Panorámica de Libros en Teruel

Panorámica de Libros en Teruel / ASÍ ES ARAGÓN

Griegos tampoco procede de los griegos

Otro caso llamativo es Griegos, en la provincia de Teruel, conocido además por ser uno de los pueblos más fríos de España. Aunque su nombre pueda sugerir una relación con antiguos helenos, en realidad conserva la raíz céltica brig-, presente en muchos topónimos antiguos de la península. Su significado primitivo era “colina” o “altura” y, por extensión, acabó asociándose a fortalezas o lugares elevados.

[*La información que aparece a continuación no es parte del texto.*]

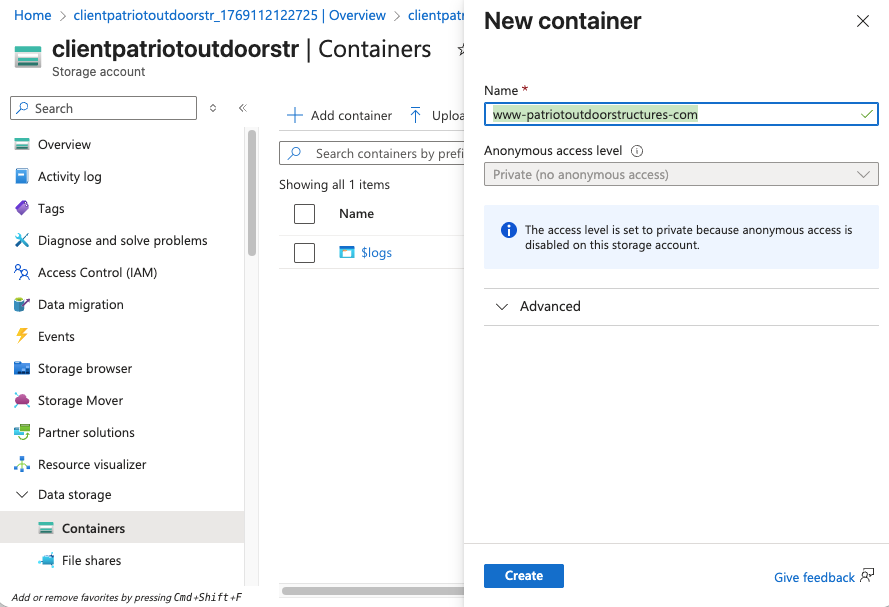
Task: Toggle the select-all containers checkbox
Action: 305,213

Este tipo de ejemplos demuestra que no basta con una intuición o con el parecido entre palabras para explicar el origen de un nombre. Los lingüistas necesitan acudir a la documentación antigua, revisar variantes medievales y estudiar la evolución fonética de cada topónimo antes de plantear una interpretación fiable.

Panorámica de Griegos

Panorámica de Griegos / TURISMO SIERRA DE ALBARRACÍN

El mapa conserva palabras desaparecidas

Los nombres de lugar no son simples etiquetas geográficas. En muchos casos guardan la memoria de paisajes desaparecidos, antiguas lenguas o comunidades que dejaron su huella en el territorio. En Aragón también ocurre con topónimos como Santaliestra, en Huesca, probablemente procedente del latín silva ilicestra, “bosque de encinas”, que con el paso del tiempo fue reinterpretado como si tuviera relación con una santa.

Por eso, pueblos como Pancrudo, Guasa, Libros, Mozota o Griegos recuerdan que el significado aparente de un nombre no siempre coincide con su origen real. El mapa aragonés conserva voces mucho más antiguas que los hablantes actuales y permite leer, pueblo a pueblo, una parte de la historia lingüística de la comunidad.